EXCERPTED DATA:

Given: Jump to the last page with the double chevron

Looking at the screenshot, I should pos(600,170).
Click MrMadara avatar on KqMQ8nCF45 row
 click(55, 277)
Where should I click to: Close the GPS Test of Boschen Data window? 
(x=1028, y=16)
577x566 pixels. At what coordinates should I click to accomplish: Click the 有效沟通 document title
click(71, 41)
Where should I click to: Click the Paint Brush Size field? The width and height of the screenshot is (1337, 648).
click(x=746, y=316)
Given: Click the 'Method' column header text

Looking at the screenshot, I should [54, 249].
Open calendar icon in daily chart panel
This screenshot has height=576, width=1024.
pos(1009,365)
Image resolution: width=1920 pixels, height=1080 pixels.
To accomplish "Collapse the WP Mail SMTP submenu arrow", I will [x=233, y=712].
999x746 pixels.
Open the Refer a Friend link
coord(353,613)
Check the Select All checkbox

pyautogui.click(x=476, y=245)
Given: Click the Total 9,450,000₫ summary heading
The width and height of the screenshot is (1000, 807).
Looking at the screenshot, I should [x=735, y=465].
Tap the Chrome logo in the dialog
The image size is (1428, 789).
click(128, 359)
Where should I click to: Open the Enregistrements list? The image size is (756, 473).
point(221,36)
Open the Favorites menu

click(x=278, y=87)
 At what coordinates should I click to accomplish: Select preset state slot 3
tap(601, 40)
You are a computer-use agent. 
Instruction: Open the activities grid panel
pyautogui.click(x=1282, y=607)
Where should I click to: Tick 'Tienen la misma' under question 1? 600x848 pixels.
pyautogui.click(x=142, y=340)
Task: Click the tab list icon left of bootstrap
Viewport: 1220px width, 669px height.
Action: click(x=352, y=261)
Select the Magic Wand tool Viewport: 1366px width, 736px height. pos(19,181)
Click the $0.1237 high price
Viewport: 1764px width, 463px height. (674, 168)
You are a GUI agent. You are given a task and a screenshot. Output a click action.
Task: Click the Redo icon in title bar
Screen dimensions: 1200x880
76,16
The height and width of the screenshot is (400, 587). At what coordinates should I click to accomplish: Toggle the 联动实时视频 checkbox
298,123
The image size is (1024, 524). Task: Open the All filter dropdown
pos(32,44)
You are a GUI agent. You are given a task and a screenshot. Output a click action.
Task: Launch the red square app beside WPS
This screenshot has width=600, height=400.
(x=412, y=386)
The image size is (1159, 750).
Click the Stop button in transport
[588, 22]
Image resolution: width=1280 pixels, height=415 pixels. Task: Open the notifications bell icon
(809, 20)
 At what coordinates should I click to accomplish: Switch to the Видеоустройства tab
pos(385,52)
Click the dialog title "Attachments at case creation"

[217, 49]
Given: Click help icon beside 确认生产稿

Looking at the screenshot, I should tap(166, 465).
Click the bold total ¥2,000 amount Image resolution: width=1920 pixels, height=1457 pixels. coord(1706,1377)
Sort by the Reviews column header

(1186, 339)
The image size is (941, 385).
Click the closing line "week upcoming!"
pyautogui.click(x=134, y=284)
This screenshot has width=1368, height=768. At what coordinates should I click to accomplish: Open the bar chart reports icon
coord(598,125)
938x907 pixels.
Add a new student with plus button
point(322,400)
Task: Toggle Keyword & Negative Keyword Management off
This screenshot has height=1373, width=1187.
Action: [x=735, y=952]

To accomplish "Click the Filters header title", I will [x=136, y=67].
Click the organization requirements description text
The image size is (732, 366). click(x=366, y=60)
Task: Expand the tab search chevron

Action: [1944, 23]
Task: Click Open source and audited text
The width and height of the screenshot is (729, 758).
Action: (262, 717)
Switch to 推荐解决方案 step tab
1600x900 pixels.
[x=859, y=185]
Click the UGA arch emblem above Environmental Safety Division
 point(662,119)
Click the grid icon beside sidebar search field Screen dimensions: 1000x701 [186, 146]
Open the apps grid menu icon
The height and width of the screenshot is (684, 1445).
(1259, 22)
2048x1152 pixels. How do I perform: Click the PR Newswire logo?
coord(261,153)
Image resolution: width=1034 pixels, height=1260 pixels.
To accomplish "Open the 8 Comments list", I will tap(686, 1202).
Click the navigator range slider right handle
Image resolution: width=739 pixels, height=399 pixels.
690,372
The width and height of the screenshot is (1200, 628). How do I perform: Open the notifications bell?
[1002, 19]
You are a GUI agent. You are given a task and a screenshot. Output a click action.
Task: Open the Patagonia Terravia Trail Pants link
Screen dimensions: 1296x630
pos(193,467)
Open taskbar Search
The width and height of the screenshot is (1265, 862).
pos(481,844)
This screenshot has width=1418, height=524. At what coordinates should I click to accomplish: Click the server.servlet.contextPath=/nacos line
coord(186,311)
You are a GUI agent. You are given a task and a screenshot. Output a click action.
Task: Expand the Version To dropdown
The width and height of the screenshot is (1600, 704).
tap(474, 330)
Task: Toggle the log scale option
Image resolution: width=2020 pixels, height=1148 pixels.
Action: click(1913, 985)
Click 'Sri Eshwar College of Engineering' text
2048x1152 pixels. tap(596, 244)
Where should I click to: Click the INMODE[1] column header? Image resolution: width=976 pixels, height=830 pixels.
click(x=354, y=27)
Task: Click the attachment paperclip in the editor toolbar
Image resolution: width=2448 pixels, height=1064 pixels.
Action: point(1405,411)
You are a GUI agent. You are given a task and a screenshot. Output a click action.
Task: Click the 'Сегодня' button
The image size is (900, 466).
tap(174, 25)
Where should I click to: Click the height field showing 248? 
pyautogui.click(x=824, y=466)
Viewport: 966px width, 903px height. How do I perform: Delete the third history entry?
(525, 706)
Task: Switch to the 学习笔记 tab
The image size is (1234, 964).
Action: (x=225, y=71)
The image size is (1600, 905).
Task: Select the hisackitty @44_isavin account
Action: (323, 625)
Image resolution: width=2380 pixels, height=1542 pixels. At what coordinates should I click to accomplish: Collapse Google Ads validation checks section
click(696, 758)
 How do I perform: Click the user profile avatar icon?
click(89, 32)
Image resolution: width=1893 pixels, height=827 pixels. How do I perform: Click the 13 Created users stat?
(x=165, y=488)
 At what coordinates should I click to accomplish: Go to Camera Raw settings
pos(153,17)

WHAT THE TASK REQUIRES: Rewrite all the entries above as a numbered list, omitting any blank lines.

SOLUTION FOR THIS EXERCISE:
1. Given: Jump to the last page with the double chevron
2. Looking at the screenshot, I should pos(600,170).
3. Click MrMadara avatar on KqMQ8nCF45 row
4.  click(55, 277)
5. Where should I click to: Close the GPS Test of Boschen Data window? 
6. (x=1028, y=16)
7. 577x566 pixels. At what coordinates should I click to accomplish: Click the 有效沟通 document title
8. click(71, 41)
9. Where should I click to: Click the Paint Brush Size field? The width and height of the screenshot is (1337, 648).
10. click(x=746, y=316)
11. Given: Click the 'Method' column header text
12. Looking at the screenshot, I should [54, 249].
13. Open calendar icon in daily chart panel
14. This screenshot has height=576, width=1024.
15. pos(1009,365)
16. Image resolution: width=1920 pixels, height=1080 pixels.
17. To accomplish "Collapse the WP Mail SMTP submenu arrow", I will [x=233, y=712].
18. 999x746 pixels.
19. Open the Refer a Friend link
20. coord(353,613)
21. Check the Select All checkbox
22. pyautogui.click(x=476, y=245)
23. Given: Click the Total 9,450,000₫ summary heading
24. The width and height of the screenshot is (1000, 807).
25. Looking at the screenshot, I should [x=735, y=465].
26. Tap the Chrome logo in the dialog
27. The image size is (1428, 789).
28. click(128, 359)
29. Where should I click to: Open the Enregistrements list? The image size is (756, 473).
30. point(221,36)
31. Open the Favorites menu
32. click(x=278, y=87)
33.  At what coordinates should I click to accomplish: Select preset state slot 3
34. tap(601, 40)
35. You are a computer-use agent. 
36. Instruction: Open the activities grid panel
37. pyautogui.click(x=1282, y=607)
38. Where should I click to: Tick 'Tienen la misma' under question 1? 600x848 pixels.
39. pyautogui.click(x=142, y=340)
40. Task: Click the tab list icon left of bootstrap
41. Viewport: 1220px width, 669px height.
42. Action: click(x=352, y=261)
43. Select the Magic Wand tool Viewport: 1366px width, 736px height. pos(19,181)
44. Click the $0.1237 high price
45. Viewport: 1764px width, 463px height. (674, 168)
46. You are a GUI agent. You are given a task and a screenshot. Output a click action.
47. Task: Click the Redo icon in title bar
48. Screen dimensions: 1200x880
49. 76,16
50. The height and width of the screenshot is (400, 587). At what coordinates should I click to accomplish: Toggle the 联动实时视频 checkbox
51. 298,123
52. The image size is (1024, 524). Task: Open the All filter dropdown
53. pos(32,44)
54. You are a GUI agent. You are given a task and a screenshot. Output a click action.
55. Task: Launch the red square app beside WPS
56. This screenshot has width=600, height=400.
57. (x=412, y=386)
58. The image size is (1159, 750).
59. Click the Stop button in transport
60. [588, 22]
61. Image resolution: width=1280 pixels, height=415 pixels. Task: Open the notifications bell icon
62. (809, 20)
63.  At what coordinates should I click to accomplish: Switch to the Видеоустройства tab
64. pos(385,52)
65. Click the dialog title "Attachments at case creation"
66. [217, 49]
67. Given: Click help icon beside 确认生产稿
68. Looking at the screenshot, I should tap(166, 465).
69. Click the bold total ¥2,000 amount Image resolution: width=1920 pixels, height=1457 pixels. coord(1706,1377)
70. Sort by the Reviews column header
71. (1186, 339)
72. The image size is (941, 385).
73. Click the closing line "week upcoming!"
74. pyautogui.click(x=134, y=284)
75. This screenshot has width=1368, height=768. At what coordinates should I click to accomplish: Open the bar chart reports icon
76. coord(598,125)
77. 938x907 pixels.
78. Add a new student with plus button
79. point(322,400)
80. Task: Toggle Keyword & Negative Keyword Management off
81. This screenshot has height=1373, width=1187.
82. Action: [x=735, y=952]
83. To accomplish "Click the Filters header title", I will [x=136, y=67].
84. Click the organization requirements description text
85. The image size is (732, 366). click(x=366, y=60)
86. Task: Expand the tab search chevron
87. Action: [1944, 23]
88. Task: Click Open source and audited text
89. The width and height of the screenshot is (729, 758).
90. Action: (262, 717)
91. Switch to 推荐解决方案 step tab
92. 1600x900 pixels.
93. [x=859, y=185]
94. Click the UGA arch emblem above Environmental Safety Division
95.  point(662,119)
96. Click the grid icon beside sidebar search field Screen dimensions: 1000x701 [186, 146]
97. Open the apps grid menu icon
98. The height and width of the screenshot is (684, 1445).
99. (1259, 22)
100. 2048x1152 pixels. How do I perform: Click the PR Newswire logo?
101. coord(261,153)
102. Image resolution: width=1034 pixels, height=1260 pixels.
103. To accomplish "Open the 8 Comments list", I will tap(686, 1202).
104. Click the navigator range slider right handle
105. Image resolution: width=739 pixels, height=399 pixels.
106. 690,372
107. The width and height of the screenshot is (1200, 628). How do I perform: Open the notifications bell?
108. [1002, 19]
109. You are a GUI agent. You are given a task and a screenshot. Output a click action.
110. Task: Open the Patagonia Terravia Trail Pants link
111. Screen dimensions: 1296x630
112. pos(193,467)
113. Open taskbar Search
114. The width and height of the screenshot is (1265, 862).
115. pos(481,844)
116. This screenshot has width=1418, height=524. At what coordinates should I click to accomplish: Click the server.servlet.contextPath=/nacos line
117. coord(186,311)
118. You are a GUI agent. You are given a task and a screenshot. Output a click action.
119. Task: Expand the Version To dropdown
120. The width and height of the screenshot is (1600, 704).
121. tap(474, 330)
122. Task: Toggle the log scale option
123. Image resolution: width=2020 pixels, height=1148 pixels.
124. Action: click(1913, 985)
125. Click 'Sri Eshwar College of Engineering' text
126. 2048x1152 pixels. tap(596, 244)
127. Where should I click to: Click the INMODE[1] column header? Image resolution: width=976 pixels, height=830 pixels.
128. click(x=354, y=27)
129. Task: Click the attachment paperclip in the editor toolbar
130. Image resolution: width=2448 pixels, height=1064 pixels.
131. Action: point(1405,411)
132. You are a GUI agent. You are given a task and a screenshot. Output a click action.
133. Task: Click the 'Сегодня' button
134. The image size is (900, 466).
135. tap(174, 25)
136. Where should I click to: Click the height field showing 248? 
137. pyautogui.click(x=824, y=466)
138. Viewport: 966px width, 903px height. How do I perform: Delete the third history entry?
139. (525, 706)
140. Task: Switch to the 学习笔记 tab
141. The image size is (1234, 964).
142. Action: (x=225, y=71)
143. The image size is (1600, 905).
144. Task: Select the hisackitty @44_isavin account
145. Action: (323, 625)
146. Image resolution: width=2380 pixels, height=1542 pixels. At what coordinates should I click to accomplish: Collapse Google Ads validation checks section
147. click(696, 758)
148.  How do I perform: Click the user profile avatar icon?
149. click(89, 32)
150. Image resolution: width=1893 pixels, height=827 pixels. How do I perform: Click the 13 Created users stat?
151. (x=165, y=488)
152.  At what coordinates should I click to accomplish: Go to Camera Raw settings
153. pos(153,17)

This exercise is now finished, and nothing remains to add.